Set exercise: Repeat every row below, from the line that contains "This screenshot has height=839, width=1127." down to the line that contains "tap(1007, 596)", with both of those lines included. Leave the pictures out of your answer.
— start of Input records —
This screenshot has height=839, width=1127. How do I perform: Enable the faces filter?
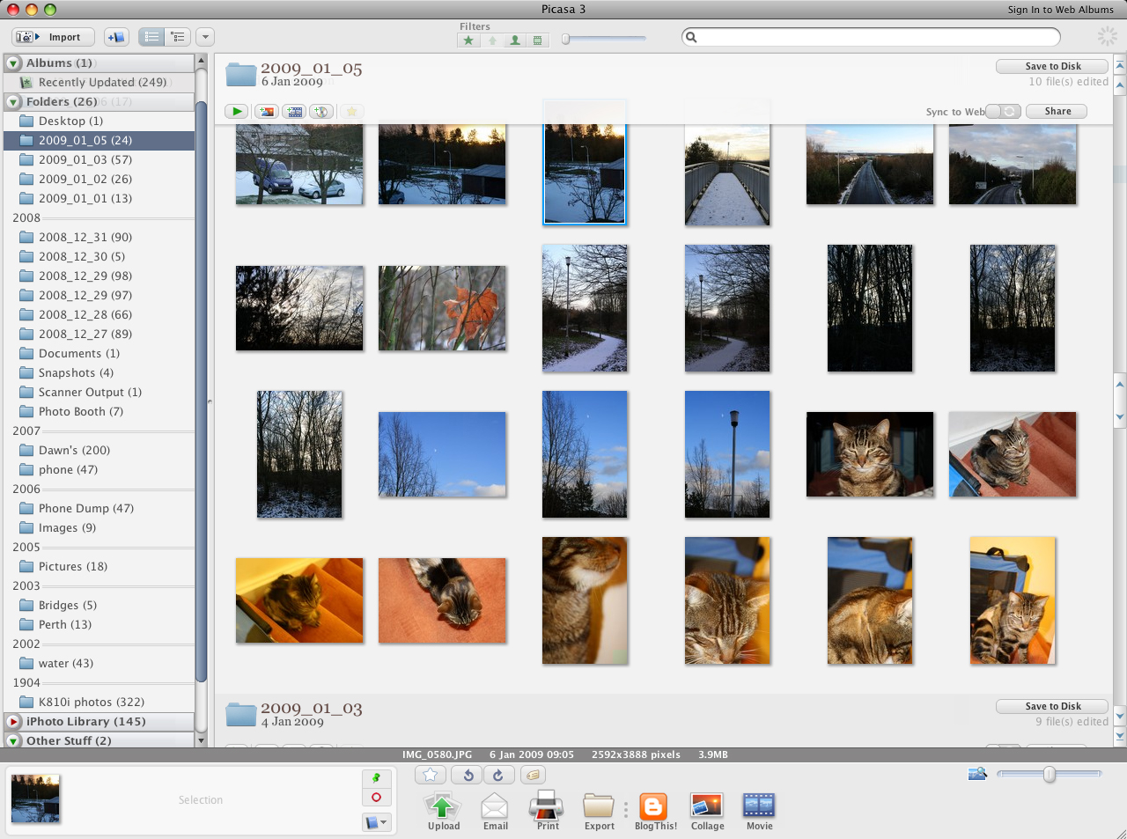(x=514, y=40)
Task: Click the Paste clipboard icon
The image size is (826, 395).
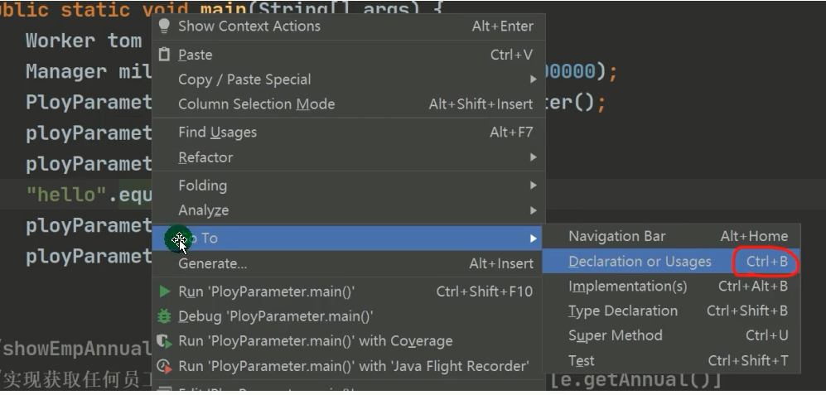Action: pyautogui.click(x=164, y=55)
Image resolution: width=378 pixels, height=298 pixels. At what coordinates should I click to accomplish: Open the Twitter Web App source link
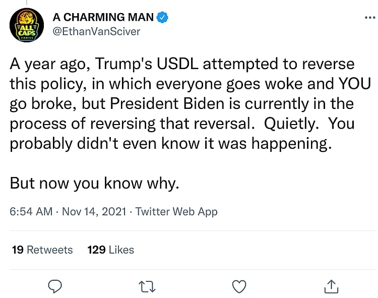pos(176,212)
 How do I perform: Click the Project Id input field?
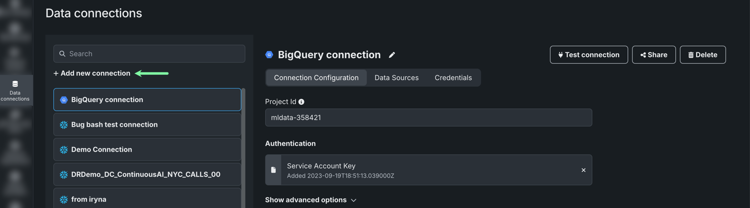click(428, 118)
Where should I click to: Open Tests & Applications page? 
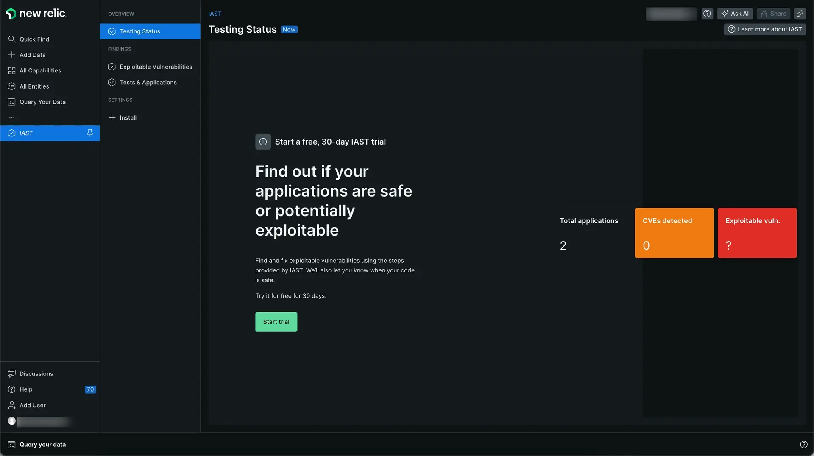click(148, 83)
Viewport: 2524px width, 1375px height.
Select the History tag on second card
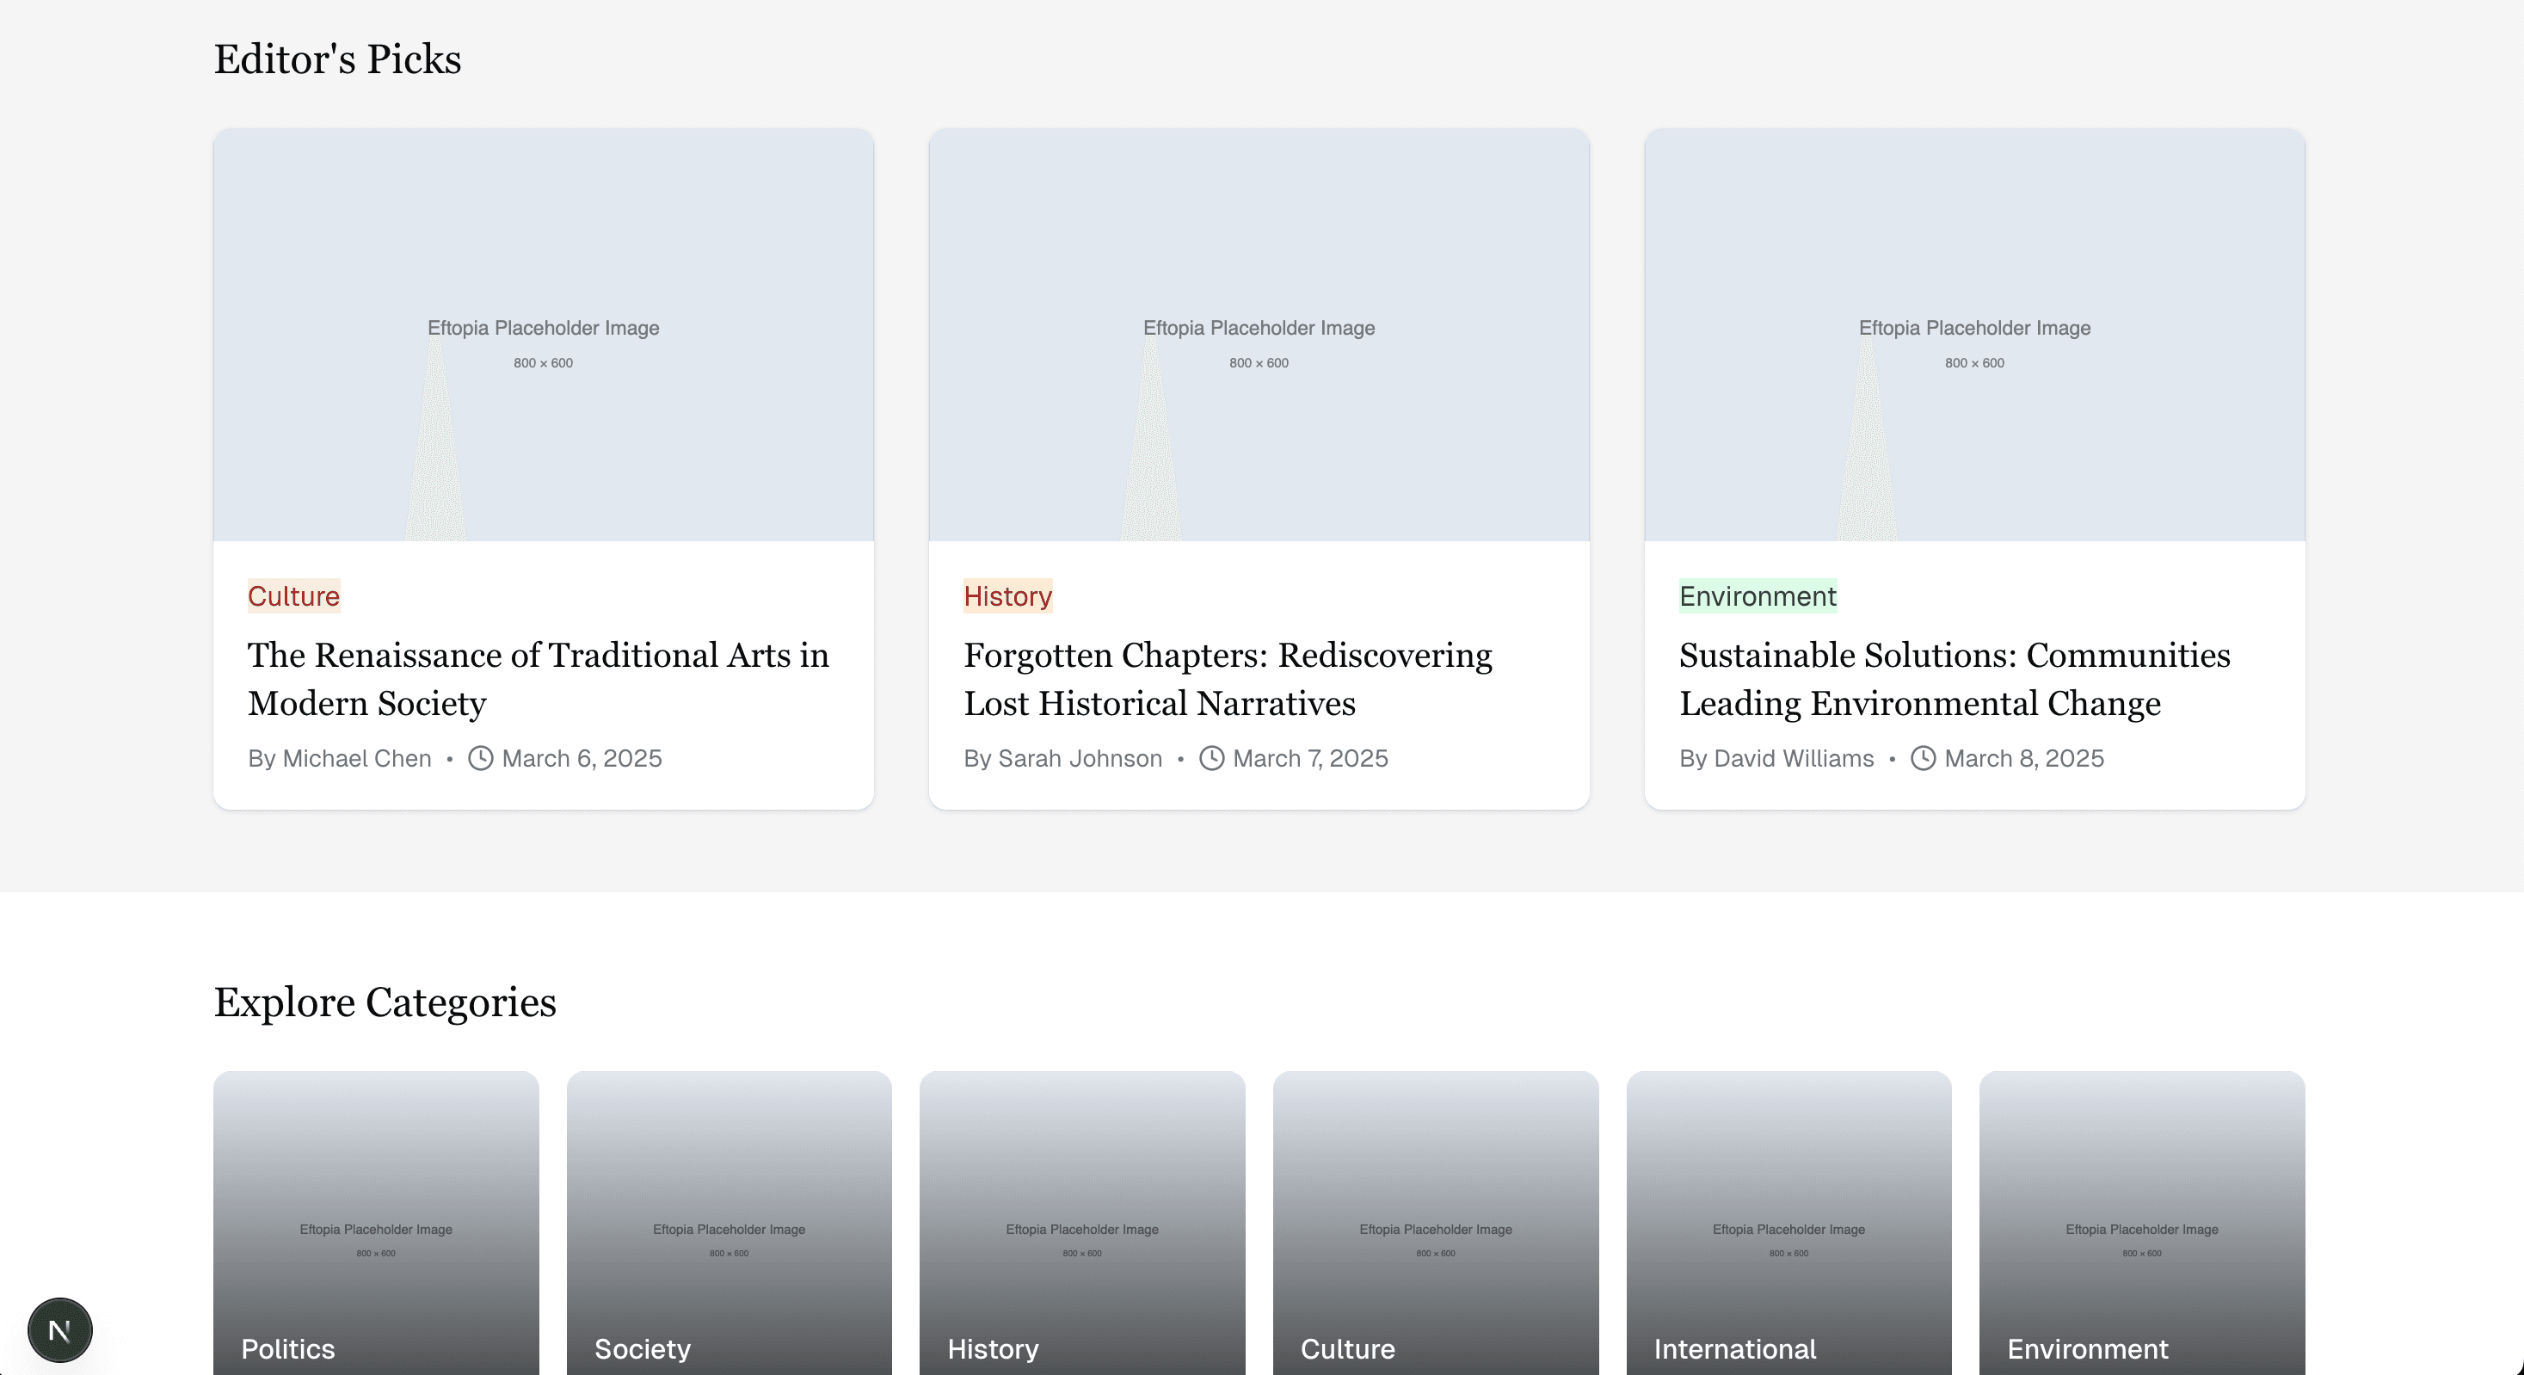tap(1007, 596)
— end of Input records —
— start of Input records —
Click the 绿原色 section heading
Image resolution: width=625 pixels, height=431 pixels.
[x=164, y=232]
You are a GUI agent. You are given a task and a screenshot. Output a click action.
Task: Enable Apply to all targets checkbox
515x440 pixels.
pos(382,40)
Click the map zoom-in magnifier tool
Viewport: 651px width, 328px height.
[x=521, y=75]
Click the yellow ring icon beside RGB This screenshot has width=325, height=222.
— end of Input records —
— start of Input records —
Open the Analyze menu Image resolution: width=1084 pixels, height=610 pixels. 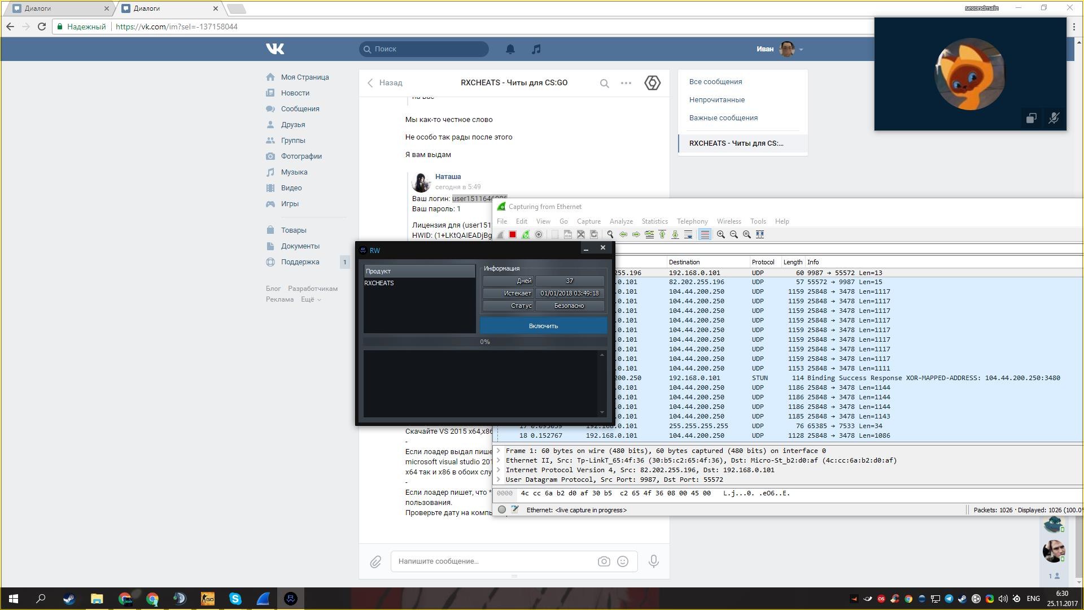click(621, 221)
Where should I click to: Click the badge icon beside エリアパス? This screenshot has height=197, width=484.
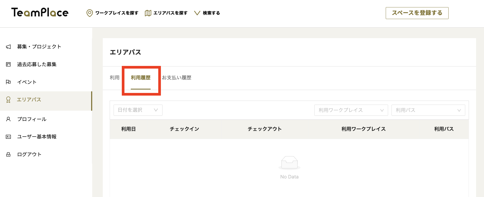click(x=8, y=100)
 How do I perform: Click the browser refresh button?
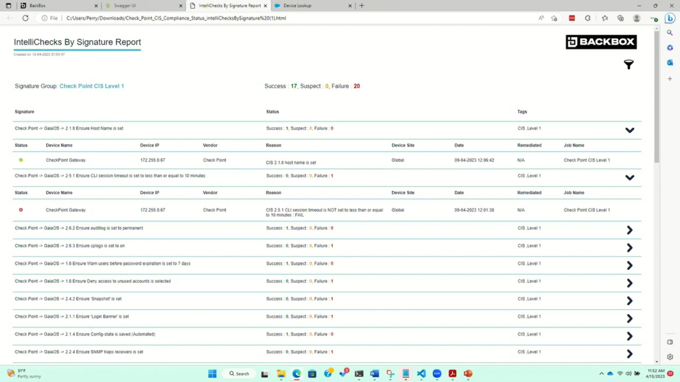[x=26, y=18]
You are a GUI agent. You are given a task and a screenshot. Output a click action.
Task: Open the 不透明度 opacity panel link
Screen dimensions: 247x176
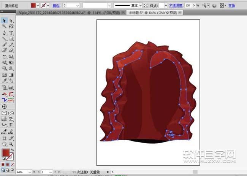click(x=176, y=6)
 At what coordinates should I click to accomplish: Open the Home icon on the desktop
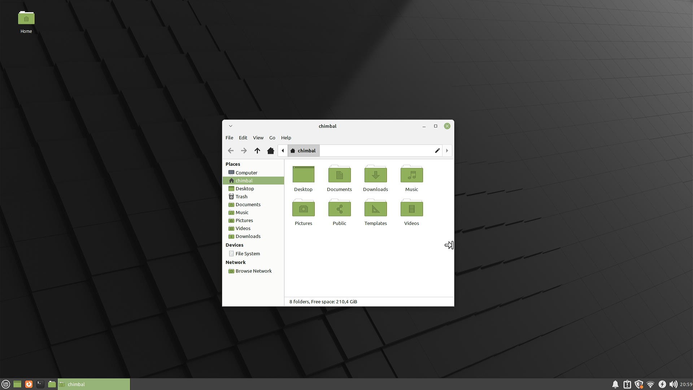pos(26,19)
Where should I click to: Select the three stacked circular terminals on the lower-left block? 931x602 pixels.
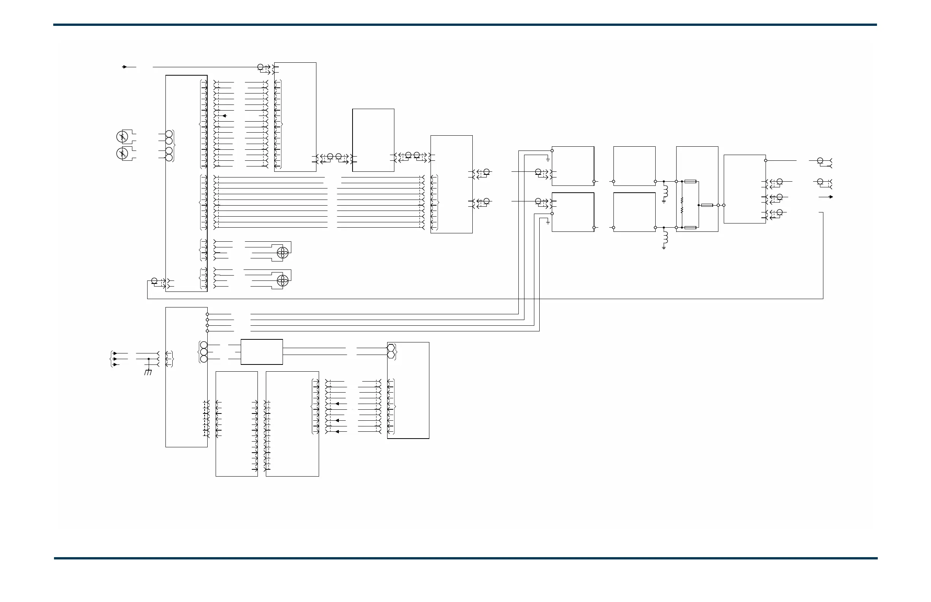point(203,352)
— end of Input records —
Output below:
This screenshot has height=839, width=1127. How do I perform: Enable the faces filter?
(x=514, y=40)
Task: Click the Paste clipboard icon
The image size is (826, 395).
Action: pyautogui.click(x=164, y=55)
Image resolution: width=378 pixels, height=298 pixels. At what coordinates should I click to accomplish: Open the Twitter Web App source link
pos(176,212)
 How do I perform: Click the Project Id input field?
click(428, 118)
Where should I click to: Open Tests & Applications page? 
click(148, 83)
Viewport: 2524px width, 1375px height.
Select the History tag on second card
tap(1007, 596)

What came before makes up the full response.